Researchers at NYU Langone Medical Center and NYU Langone’s Laura and Isaac Perlmutter Cancer Center recently reported their findings on two molecules of non-coding genetic material that are able to stall the spread of melanoma. The study, entitled “Identification of Metastasis-Suppressive microRNAs in Primary Melanoma,” which was published in the Journal of the National Cancer Institute, represents the largest epigenetic analysis so far focusing on cell-signaling molecules in early-stage melanoma.
Melanoma is the most dangerous form of skin cancer and is caused by damage to skin cells (usually by ultraviolet radiation from sunshine or tanning beds), triggering mutations that are not repaired and allowing skin cells to rapidly multiply and generate malignant tumors. Melanoma is curable when detected and treated early; if it goes undetected or if it recurs, the cancer can proliferate and spread to other parts of the body, becoming more difficult to treat. This is why it is important to have a better understanding of the molecular mechanisms behind differential tumor progression and spread.
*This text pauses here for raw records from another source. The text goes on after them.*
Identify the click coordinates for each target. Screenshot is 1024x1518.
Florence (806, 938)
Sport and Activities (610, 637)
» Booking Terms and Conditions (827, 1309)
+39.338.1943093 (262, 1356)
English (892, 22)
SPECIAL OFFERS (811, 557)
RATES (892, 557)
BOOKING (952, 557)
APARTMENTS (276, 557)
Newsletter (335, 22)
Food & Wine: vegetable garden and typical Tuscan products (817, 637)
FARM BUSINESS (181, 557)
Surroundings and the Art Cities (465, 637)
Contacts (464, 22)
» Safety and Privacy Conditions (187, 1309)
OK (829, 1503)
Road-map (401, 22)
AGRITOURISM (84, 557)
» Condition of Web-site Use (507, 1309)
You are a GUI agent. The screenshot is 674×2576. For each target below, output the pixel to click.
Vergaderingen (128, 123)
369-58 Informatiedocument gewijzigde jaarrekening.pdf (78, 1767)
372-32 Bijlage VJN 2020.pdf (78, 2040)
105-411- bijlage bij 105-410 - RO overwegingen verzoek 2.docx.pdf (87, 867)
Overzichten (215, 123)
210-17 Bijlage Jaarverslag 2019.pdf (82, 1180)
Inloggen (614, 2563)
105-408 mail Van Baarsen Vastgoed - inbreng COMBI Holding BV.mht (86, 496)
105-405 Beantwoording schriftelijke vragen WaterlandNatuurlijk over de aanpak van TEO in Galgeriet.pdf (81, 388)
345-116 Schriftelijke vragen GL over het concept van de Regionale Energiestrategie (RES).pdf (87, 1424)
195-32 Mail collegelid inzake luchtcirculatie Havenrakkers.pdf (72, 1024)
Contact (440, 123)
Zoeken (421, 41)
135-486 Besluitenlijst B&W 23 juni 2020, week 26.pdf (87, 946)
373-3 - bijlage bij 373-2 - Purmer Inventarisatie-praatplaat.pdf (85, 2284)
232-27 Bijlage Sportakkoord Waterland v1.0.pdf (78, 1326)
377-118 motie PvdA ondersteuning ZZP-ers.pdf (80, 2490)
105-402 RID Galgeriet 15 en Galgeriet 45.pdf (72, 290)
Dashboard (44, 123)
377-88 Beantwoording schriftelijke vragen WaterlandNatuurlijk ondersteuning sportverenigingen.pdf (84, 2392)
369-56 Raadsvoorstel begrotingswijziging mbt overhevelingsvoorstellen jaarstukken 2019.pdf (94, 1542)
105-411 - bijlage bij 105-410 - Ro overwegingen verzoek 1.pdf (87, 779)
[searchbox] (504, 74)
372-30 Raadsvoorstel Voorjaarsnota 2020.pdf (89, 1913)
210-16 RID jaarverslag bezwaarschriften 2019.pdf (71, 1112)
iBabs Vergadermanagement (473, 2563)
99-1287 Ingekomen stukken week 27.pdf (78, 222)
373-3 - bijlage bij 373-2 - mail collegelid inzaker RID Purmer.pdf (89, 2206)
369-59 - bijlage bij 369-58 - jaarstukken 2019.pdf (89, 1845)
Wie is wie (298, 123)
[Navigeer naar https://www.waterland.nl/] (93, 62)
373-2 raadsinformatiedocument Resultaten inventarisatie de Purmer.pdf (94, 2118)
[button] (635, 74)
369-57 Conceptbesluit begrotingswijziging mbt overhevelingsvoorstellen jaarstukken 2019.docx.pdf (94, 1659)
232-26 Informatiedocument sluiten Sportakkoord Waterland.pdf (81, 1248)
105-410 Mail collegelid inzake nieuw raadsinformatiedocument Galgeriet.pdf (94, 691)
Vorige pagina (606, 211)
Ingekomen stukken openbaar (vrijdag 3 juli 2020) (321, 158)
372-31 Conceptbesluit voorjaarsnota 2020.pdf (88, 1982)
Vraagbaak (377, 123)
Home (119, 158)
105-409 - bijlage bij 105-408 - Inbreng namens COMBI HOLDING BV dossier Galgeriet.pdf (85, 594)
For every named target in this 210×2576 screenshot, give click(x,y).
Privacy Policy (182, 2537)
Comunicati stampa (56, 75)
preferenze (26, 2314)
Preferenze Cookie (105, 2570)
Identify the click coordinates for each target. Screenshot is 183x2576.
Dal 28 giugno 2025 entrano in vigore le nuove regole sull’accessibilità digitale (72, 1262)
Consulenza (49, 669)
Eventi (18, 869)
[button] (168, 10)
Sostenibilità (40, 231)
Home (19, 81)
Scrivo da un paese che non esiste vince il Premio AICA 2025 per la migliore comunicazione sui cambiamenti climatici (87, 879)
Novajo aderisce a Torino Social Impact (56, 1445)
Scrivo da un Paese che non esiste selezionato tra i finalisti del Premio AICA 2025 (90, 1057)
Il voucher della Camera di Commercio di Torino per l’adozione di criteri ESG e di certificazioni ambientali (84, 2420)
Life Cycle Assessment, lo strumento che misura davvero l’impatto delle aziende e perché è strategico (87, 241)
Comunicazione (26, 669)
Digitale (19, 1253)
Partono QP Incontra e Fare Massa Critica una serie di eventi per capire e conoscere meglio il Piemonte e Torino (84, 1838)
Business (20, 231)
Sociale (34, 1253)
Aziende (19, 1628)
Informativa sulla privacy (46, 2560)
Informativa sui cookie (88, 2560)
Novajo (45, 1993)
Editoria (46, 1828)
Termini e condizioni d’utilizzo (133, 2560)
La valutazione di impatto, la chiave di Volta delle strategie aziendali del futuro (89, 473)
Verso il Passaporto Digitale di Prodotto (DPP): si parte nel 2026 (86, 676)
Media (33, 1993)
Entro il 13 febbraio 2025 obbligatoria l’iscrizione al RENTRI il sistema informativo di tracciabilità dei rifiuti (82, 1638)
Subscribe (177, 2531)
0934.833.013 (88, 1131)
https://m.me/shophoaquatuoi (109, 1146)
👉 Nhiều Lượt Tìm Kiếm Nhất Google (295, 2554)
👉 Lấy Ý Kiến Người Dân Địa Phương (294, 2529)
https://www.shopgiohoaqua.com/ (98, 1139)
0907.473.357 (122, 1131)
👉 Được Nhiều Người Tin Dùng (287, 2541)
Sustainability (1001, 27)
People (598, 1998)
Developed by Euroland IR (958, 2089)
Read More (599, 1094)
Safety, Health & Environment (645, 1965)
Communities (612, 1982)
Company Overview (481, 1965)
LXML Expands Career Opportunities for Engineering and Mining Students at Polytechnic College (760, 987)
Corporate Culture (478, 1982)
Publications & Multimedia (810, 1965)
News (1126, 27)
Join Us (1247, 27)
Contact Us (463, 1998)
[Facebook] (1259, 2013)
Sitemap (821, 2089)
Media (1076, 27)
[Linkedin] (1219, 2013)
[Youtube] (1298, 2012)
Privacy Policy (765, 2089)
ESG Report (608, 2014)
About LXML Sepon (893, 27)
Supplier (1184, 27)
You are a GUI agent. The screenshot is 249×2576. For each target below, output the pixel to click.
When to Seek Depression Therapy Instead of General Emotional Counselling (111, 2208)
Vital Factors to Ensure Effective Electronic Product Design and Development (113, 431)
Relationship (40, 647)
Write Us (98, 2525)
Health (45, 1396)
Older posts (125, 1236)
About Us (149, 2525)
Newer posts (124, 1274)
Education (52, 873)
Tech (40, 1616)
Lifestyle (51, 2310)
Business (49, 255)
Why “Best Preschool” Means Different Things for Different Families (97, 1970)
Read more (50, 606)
MicroRNAs correspond to a class of non-coding RNAs (i.e. not translated into proteins) that exert key roles in the regulation of gene expression. Researchers analyzed microRNA dysregulation in primary melanoma tissue samples from 92 patients present at the NYU Langone research database. Of these patients, 48 had aggressive forms of cancer. Several techniques were applied in order to determine which miRNAs, if any, potentially regulated metastasis formation and cancer spread.
Researchers identified two microRNAs – miR-382 and miR-516b – which exhibited a lower expression in aggressive metastatic primary tumors in comparison with localized nonaggressive tumors that did not spread. These two miRNAs were found to suppress in vitro invasion and the formation of metastasis in vivo, stalling cancer spread. In particular, miR-382 was found to directly target actin regulators (namely, CTTN, RAC1, and ARPC2) resulting in the inhibition of extracellular matrix degradation by melanoma cells. Experiments were also performed in rodent models, where suppression of cancer spread was observed in mice injected with human melanoma cells engineered to over-activate either one of the two miRNAs found.
“Our study results show the suppressive effects of two specific microRNAs in melanoma that are less active in aggressive, primary tumors,” said the study’s senior author Dr. Eva Hernando in a news release. “Going forward, our goal is to show how we can use this information to identify patients more at risk of aggressive disease, and see whether early, more intense therapy improves survival from melanoma,”
According to Dr. Iman Osman, one of the study’s authors, “Now that we know that the fate of these melanoma tumors is set and predetermined by these microRNAs, we can investigate whether the same principle applies in other tumors and what interventions are possible to prevent or stall their predestined spread.”
The researchers believe that these micro RNAs can be used in future clinical tests to identify melanomas that are more likely to spread and become fatal. As such, a follow-up clinical study has already began, focusing on the possibility that microRNA(s) with an identical similar prognostic value could be able to identify melanoma patients whose cancer has a higher probability of spreading into the brain. This is quite relevant, as according to the team, almost half of the patients who succumb to melanoma actually die from brain metastasis.